В это время в воздухе появилось несколько вражеских бомбардировщиков; сделав крутой разворот над высотой, самолеты стали заходить на бомбежку. «Успел ли Петров отвести своих людей или они еще на холме?» — этот вопрос тревожил нас больше всего.

Вражеские пикировщики, блестя на солнце желтыми плоскостями, стали опорожнять свои кассеты. Свист падающих бомб, глухие взрывы нас не пугали мы уже привыкли к ним; бойцы лежали, плотно прижавшись к земле, возле стволов деревьев, не сводя глаз с оврага.

Вскоре после бомбежки на склоне оврага появились немцы.
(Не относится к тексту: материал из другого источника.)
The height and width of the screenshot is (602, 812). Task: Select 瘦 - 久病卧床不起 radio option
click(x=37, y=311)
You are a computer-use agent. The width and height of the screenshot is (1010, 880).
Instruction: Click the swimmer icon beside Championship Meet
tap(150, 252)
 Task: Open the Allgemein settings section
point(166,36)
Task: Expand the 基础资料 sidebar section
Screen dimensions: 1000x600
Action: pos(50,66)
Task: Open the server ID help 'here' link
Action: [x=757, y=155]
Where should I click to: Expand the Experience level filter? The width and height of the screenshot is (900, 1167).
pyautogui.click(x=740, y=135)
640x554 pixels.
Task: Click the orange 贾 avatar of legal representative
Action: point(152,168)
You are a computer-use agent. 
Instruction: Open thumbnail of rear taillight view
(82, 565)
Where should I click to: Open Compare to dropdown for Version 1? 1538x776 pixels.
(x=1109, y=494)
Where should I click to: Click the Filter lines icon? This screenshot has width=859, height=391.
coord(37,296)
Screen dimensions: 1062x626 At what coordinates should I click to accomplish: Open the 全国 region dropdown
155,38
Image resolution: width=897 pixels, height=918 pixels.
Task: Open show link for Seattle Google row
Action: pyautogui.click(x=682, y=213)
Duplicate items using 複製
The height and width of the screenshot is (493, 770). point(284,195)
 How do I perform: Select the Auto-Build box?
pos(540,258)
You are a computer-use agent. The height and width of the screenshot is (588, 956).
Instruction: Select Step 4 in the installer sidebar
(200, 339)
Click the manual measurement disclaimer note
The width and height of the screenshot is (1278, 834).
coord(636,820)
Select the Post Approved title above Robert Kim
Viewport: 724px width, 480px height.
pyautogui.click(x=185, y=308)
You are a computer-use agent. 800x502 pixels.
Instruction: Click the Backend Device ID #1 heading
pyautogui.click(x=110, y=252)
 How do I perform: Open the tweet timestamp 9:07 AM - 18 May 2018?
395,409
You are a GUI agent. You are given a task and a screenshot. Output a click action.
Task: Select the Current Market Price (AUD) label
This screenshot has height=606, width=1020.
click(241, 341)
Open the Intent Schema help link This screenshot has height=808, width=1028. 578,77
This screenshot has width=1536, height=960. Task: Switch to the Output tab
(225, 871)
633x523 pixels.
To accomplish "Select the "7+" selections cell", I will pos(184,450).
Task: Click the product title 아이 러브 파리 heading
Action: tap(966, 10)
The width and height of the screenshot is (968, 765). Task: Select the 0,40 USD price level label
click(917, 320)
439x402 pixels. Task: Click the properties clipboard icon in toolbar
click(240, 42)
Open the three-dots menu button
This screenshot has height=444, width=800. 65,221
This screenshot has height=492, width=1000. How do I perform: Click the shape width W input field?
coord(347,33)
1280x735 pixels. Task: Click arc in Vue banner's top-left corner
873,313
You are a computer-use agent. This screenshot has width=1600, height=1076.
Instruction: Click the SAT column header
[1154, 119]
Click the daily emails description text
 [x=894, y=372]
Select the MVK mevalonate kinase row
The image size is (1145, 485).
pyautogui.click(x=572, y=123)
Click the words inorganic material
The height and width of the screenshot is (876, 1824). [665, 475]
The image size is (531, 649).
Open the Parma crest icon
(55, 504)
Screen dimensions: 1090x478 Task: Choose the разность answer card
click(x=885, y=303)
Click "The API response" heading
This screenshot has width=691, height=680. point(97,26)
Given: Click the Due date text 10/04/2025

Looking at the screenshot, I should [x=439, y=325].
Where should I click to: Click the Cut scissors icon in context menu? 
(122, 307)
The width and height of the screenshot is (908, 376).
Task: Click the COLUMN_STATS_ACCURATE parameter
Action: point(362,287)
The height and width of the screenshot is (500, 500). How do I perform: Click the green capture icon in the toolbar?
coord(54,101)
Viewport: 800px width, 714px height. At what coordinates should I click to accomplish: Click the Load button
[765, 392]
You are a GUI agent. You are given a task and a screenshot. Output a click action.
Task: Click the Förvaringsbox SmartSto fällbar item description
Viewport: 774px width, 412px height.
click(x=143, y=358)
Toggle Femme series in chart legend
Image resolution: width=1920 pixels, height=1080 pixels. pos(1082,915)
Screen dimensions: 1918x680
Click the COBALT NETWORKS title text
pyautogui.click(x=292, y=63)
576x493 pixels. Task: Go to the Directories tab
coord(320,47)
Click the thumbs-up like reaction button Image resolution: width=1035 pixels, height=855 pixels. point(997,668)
Они шли развернутым строем, держа наготове автоматы. Вот они подошли к нам совсем близко: были хорошо видны их бледные, покрытые потом лица. Немцы поворачивались из стороны в сторону вместе с автоматами, как будто автомат был неотделимой частью каждого из них.

Наши винтовочные залпы слились в сплошной протяжный гул. Немцы, потеряв добрую половину своих солдат, бросились бежать по дну оврага и скрылись в лесу.

Склоны оврага были усеяны трупами. Я стрелял в фашистского офицера, который шел позади своих солдат. На груди его мы потом увидели кровавые пятна от пяти пуль. Значит стрелял не я один.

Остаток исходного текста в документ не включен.